Deepen security cooperation for regional stability

It is significant for Japan and Australia to deepen their security cooperation in order to respond to coercive actions by China, which has proclaimed itself a “strong maritime country.”

Prime Minister Fumio Kishida and his Australian counterpart Anthony Albanese met and signed a new joint declaration on security. This is the first time in 15 years that the two countries have issued a joint declaration specifically aimed at security issues.

With a rising China in mind, the joint declaration states that the two nations will “consult each other” on contingencies that may affect their sovereignty and regional security interests, and “consider measures in response.”

Although there is no security treaty between Japan and Australia like that between Japan and the United States, the aim of the joint declaration is to work even more closely together on security cooperation. It is envisioned that in the event of an emergency in the Taiwan Strait, Japan and Australia would impose sanctions against China and cooperate with each other’s defense authorities.

Japan and Australia are building a relationship similar to that of allied nations, through such measures as signing a defense agreement in January this year to facilitate joint exercises between the Self-Defense Forces and the Australian military. It is hoped that they will continue joint drills and improve their response capabilities.

China has been stepping up its presence in the South China Sea. It is expanding its influence over the South Pacific island nations through such measures as signing a security agreement with the Solomon Islands in April. Activities like this, which seem to be turning the South China Sea into a military stronghold, are destabilizing the region.

Japan has built a relationship of trust with South Pacific nations through such measures as organizing Pacific Islands Leaders Meetings.
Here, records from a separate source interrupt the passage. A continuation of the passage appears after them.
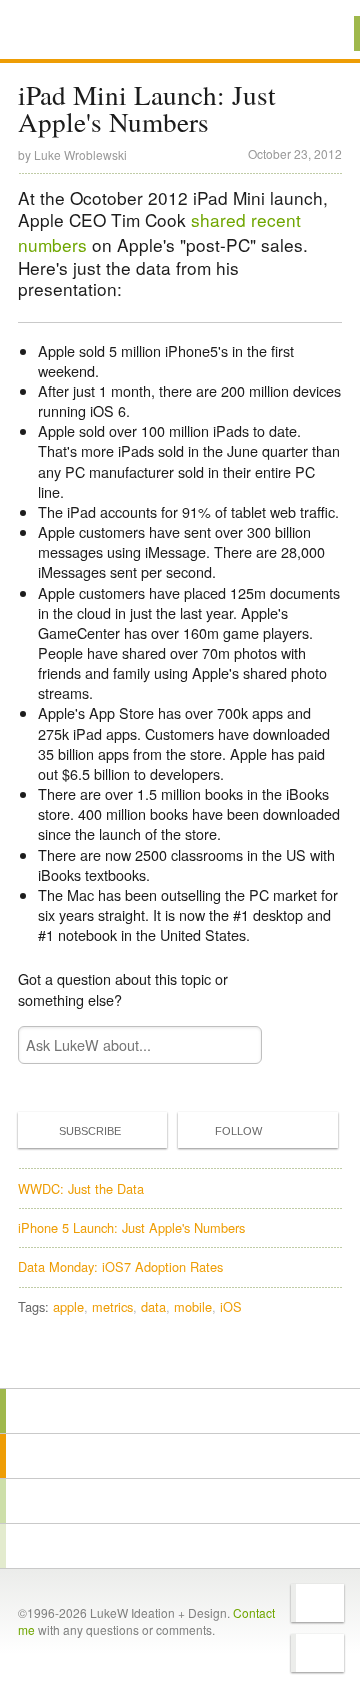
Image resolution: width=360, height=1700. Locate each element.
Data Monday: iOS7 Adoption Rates (120, 1266)
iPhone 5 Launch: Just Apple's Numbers (131, 1227)
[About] (180, 1411)
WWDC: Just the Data (81, 1188)
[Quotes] (180, 1456)
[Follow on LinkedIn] (317, 1653)
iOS (231, 1306)
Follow (238, 1131)
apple (68, 1306)
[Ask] (180, 1546)
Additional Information (87, 32)
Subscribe (90, 1131)
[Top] (180, 1359)
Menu (319, 33)
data (153, 1306)
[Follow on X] (317, 1603)
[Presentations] (180, 1501)
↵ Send (234, 1044)
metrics (112, 1306)
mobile (193, 1306)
Japan needs to strengthen relations with them, for example through cooperation on climate change issues, which are of great concern to these countries.
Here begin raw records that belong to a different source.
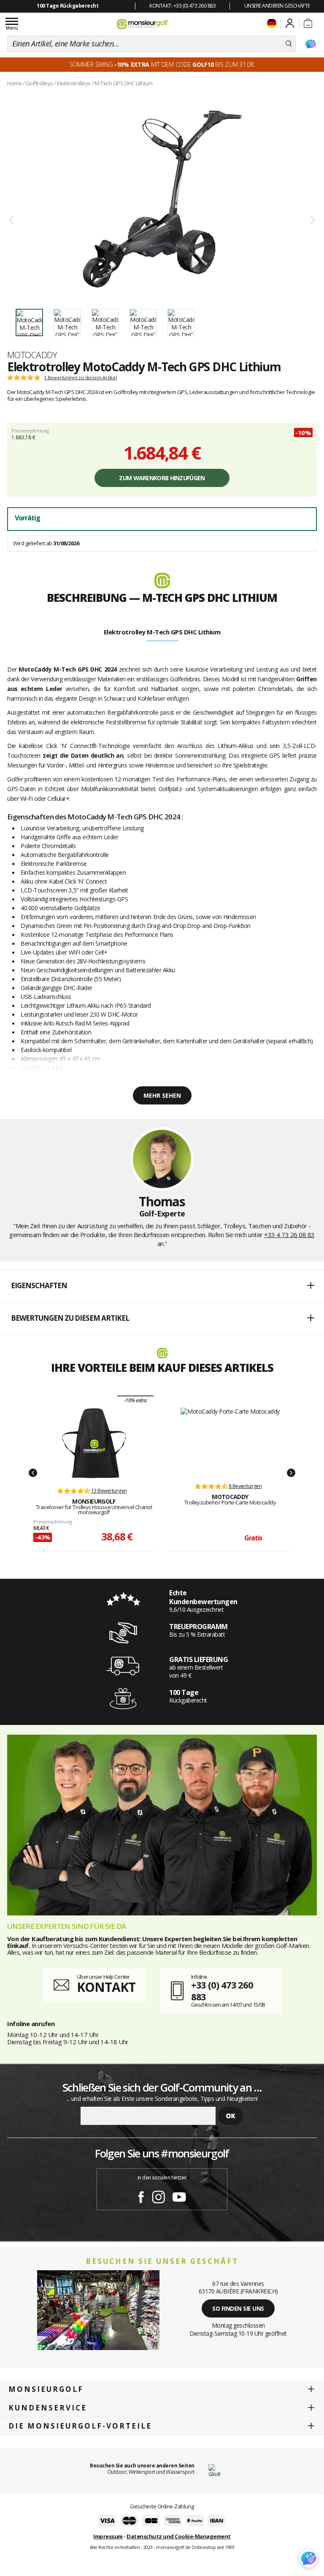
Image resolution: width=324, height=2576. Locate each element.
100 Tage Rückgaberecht (67, 5)
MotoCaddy (32, 355)
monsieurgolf (46, 2389)
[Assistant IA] (310, 44)
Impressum (108, 2536)
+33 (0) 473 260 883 (222, 1990)
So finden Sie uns (238, 2308)
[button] (162, 1286)
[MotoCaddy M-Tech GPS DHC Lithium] (162, 199)
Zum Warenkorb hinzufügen (162, 478)
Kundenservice (47, 2408)
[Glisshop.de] (214, 2470)
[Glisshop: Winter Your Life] (142, 24)
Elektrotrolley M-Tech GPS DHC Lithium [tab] (162, 632)
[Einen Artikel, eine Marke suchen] (289, 44)
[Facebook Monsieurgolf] (141, 2195)
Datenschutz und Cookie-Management (179, 2536)
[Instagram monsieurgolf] (158, 2195)
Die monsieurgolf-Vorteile (80, 2426)
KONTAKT (106, 1987)
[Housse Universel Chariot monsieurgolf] (94, 1443)
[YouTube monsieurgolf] (179, 2195)
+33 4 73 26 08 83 (289, 1234)
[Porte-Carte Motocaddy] (230, 1440)
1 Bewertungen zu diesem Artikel (80, 378)
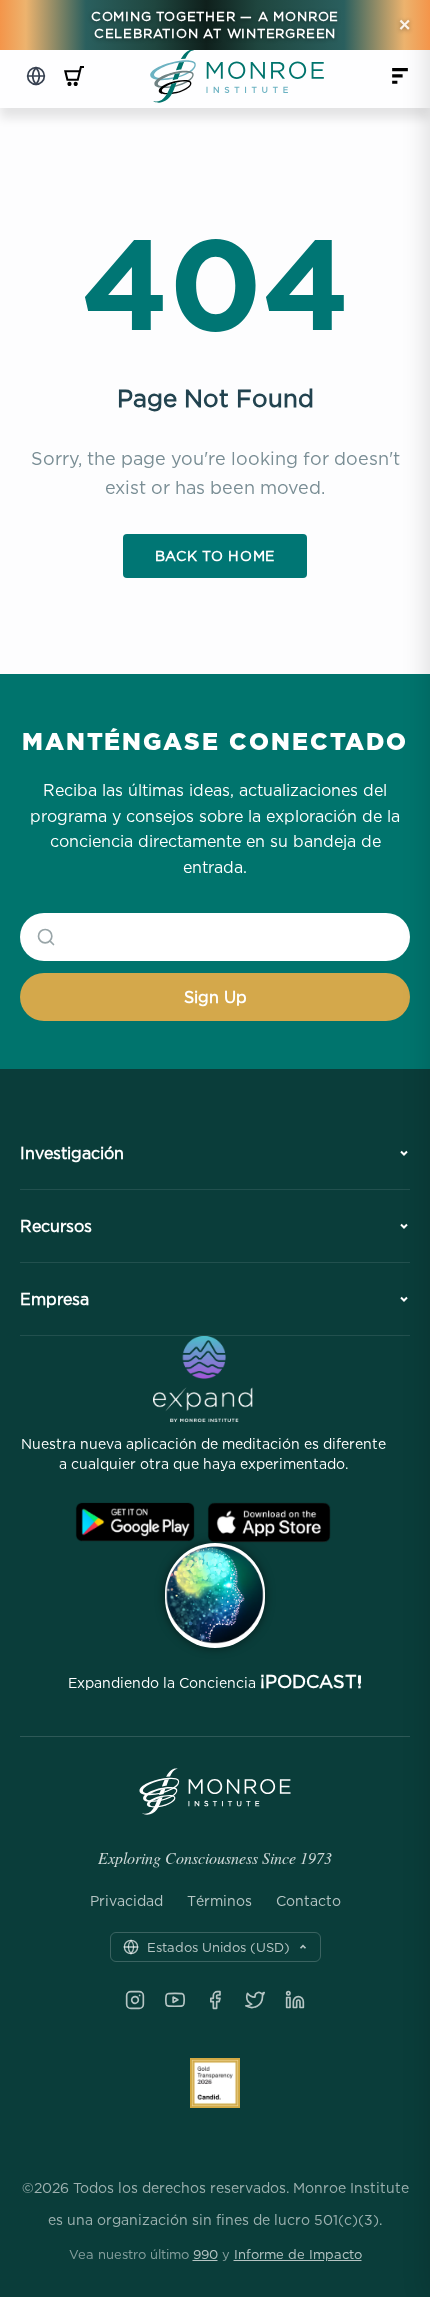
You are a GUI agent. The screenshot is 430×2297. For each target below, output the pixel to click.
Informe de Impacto (298, 2254)
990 (205, 2254)
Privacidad (126, 1901)
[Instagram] (135, 2000)
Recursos (56, 1226)
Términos (219, 1901)
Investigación (72, 1153)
Both Japan and Australia are allies of the United States. Close cooperation with the United States is essential in enhancing deterrence.

Last year, the United States established the AUKUS framework with Britain and Australia for technical cooperation on submarines and other technologies. Washington intends to deploy nuclear submarines in Australia.
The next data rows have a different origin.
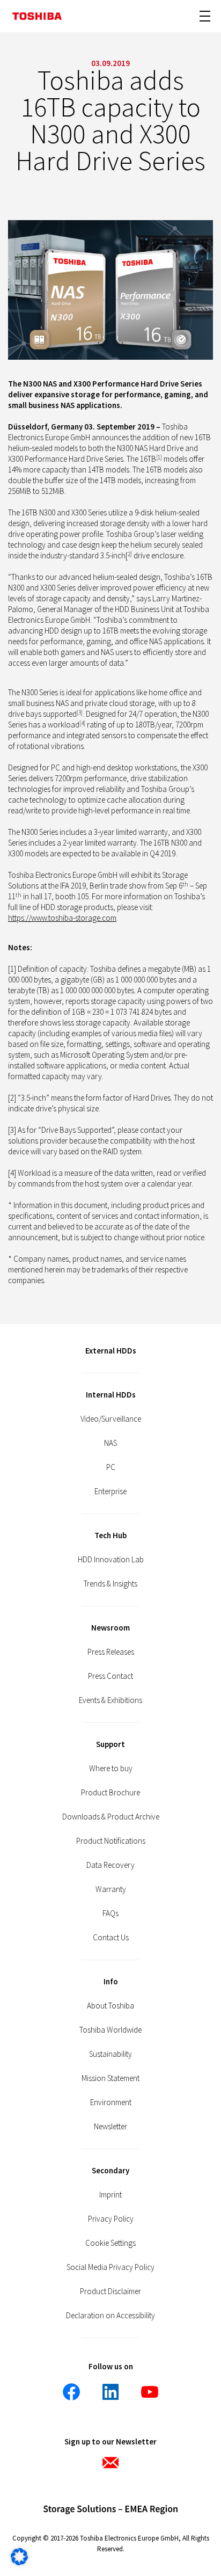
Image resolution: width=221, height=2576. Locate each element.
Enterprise (110, 1491)
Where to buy (110, 1768)
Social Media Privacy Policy (110, 2267)
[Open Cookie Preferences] (19, 2562)
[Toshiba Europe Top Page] (37, 16)
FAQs (110, 1913)
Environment (110, 2102)
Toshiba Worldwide (110, 2030)
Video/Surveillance (110, 1419)
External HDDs (110, 1350)
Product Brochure (110, 1792)
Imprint (110, 2194)
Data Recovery (110, 1865)
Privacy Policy (111, 2219)
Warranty (110, 1889)
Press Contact (110, 1676)
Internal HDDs (111, 1394)
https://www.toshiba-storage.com (62, 918)
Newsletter (110, 2126)
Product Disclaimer (110, 2291)
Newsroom (110, 1627)
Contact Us (111, 1937)
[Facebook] (71, 2392)
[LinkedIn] (110, 2392)
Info (111, 1981)
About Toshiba (110, 2005)
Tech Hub (110, 1535)
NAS (110, 1443)
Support (110, 1744)
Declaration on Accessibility (110, 2315)
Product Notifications (110, 1841)
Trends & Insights (110, 1583)
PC (110, 1467)
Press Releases (110, 1652)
Japan also needs to be actively involved in such efforts to strengthen the alliance. Japan currently limits the transfer of defense equipment overseas for purposes such as rescue and transportation. It is advisable that Japan review this and consider measures to deepen technical cooperation with other countries.

In order to counter China, which is rapidly building up its military capabilities, it is also vital for Japan to strengthen multilateral cooperation, such as the Quad framework of Japan, the United States, Australia and India.

During their meeting, the Australian and Japanese leaders also confirmed cooperation in the energy sector.

Japan depends on Australia for nearly 40% of its liquefied natural gas (LNG) imports. With concerns over LNG imports from Russia, Japan would like to gain Australia’s cooperation, but the energy situation is difficult on the Australian side as well.

The Japanese government should tenaciously negotiate with foreign countries to secure a steady LNG supply.